3/18/2020, noon | Updated on 3/18/2020, noon
Greg Mitchell, 7th ward Alderman; Leslie Hairston, 5th Ward Alderman; and Bill Lowry, District 3 Cook County Board Commissioner, participated ...
Jeanine Beasley, media coordinator for the U.S. Census, presented information on how residents can be counted in the 2020 Census. Photo credit: Tia Carol Jones

Local officials host meeting about 2020 Census


Greg Mitchell, 7th ward Alderman; Leslie Hairston, 5th Ward Alderman; and Bill Lowry, District 3 Cook County Board Commissioner, participated in a community meeting about the 2020 Census on Thursday, March 12, at the Quarry Event Center, 2324 E. 75th St.

The goal of the meeting was to present information to residents about how to participate in the census and why it is important.

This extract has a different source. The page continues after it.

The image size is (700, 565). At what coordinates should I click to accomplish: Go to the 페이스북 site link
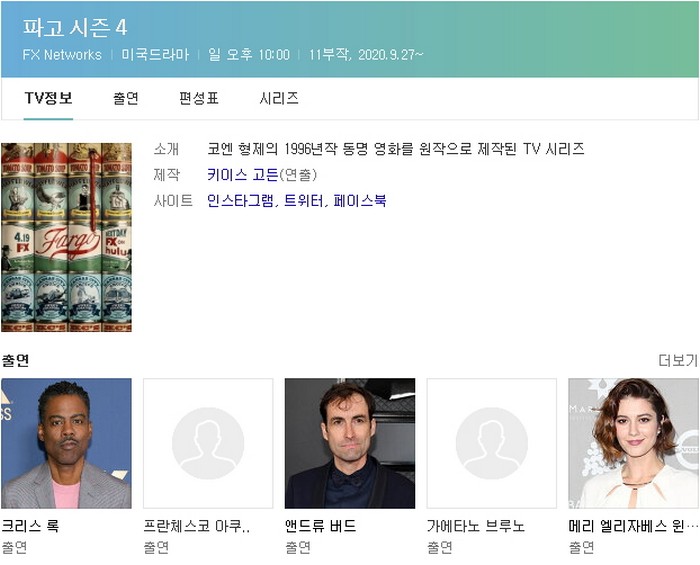360,201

“I’m still learning about how this process is going to go, this is my first as an elected official,” said Mitchell. “We have to be counted. I lost 10,000 residents.”

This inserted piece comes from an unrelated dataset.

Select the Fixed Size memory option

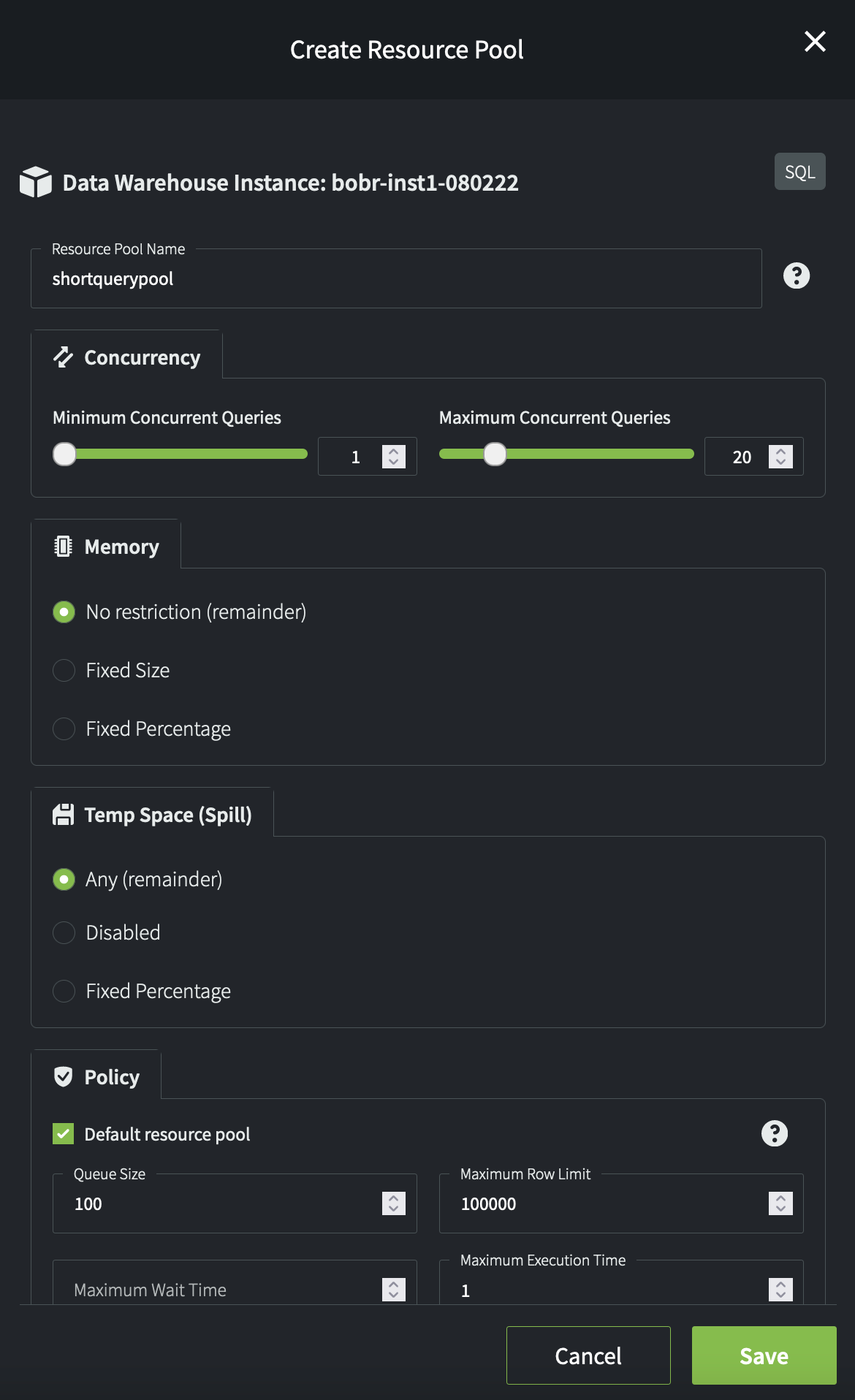click(x=64, y=670)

Hairston said it will be her third census. She said the census is really important for the community.

“It is really, really serious and important because what we have the potential to lose in the next remap, if we are not all counted, is potentially three black wards in the city of Chicago. Three black wards, that means our voting strength will be diluted and I cannot stress that enough,” she said. “We talk about the things that we need in our community. We are able to get those things when we are counted.”

Hairston said there are more than 7,000 seniors in her ward and she is not sure all of them have access to computers. So, she has been trying to come up with creative ways to make sure her constituents are counted. One idea was to go into the multi-units and have residents come into the lobby and fill out the data. The pandemic also could complicate measures to count residents.

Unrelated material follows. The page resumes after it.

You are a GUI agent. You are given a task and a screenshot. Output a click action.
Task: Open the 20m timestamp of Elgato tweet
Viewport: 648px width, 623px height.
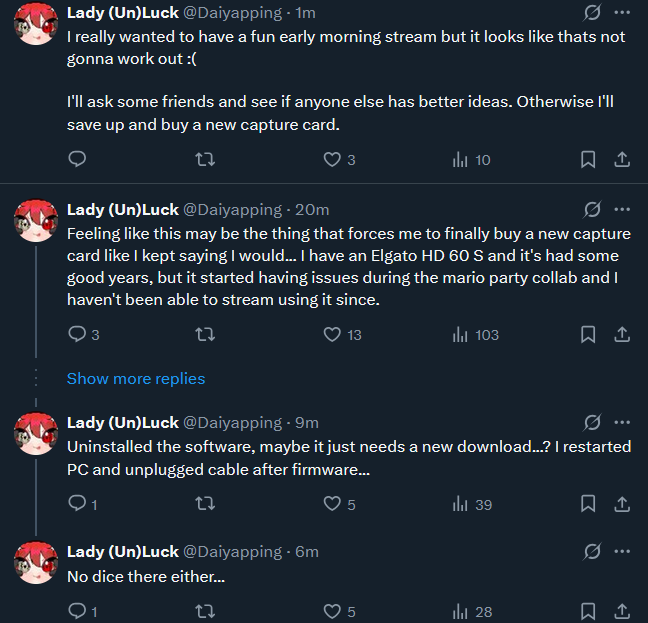pos(313,210)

“And, I know there’s been a lot of talk about the Coronavirus that’s going on and people don’t want to let people come into their house or anything and I think we, meaning the county and the city, all of us are going to be trying to find creative ways to make sure we get counted,” she said. “So, we’re going to be creative, we’re going to [be] relying on you to get the information out.”

Lowry agreed with Hairston about the potential loss for the community if residents are not counted.

“What we’re already hearing is we will lose one seat, may lose two seats -- congressional seats. That will impact our federal funding,” he said. “As we look around, especially where a lot of us spend our time, we still don’t have enough resources. So, we can’t afford to lose the federal funding because we haven’t counted folks who should be counted.”

According to Lowry, the county has devoted $4 million over the last year and this year relative to the hard to count population and the goal is to get those individuals counted.

Lowry added it’s important the community get the word out and tell other residents they need to be counted. It’s also important to share the knowledge, he continued, about what can be gained and what will be lost. Being counted is vital to funding, having a voice in Washington and “relative to our electoral college influence,” Lowry stated.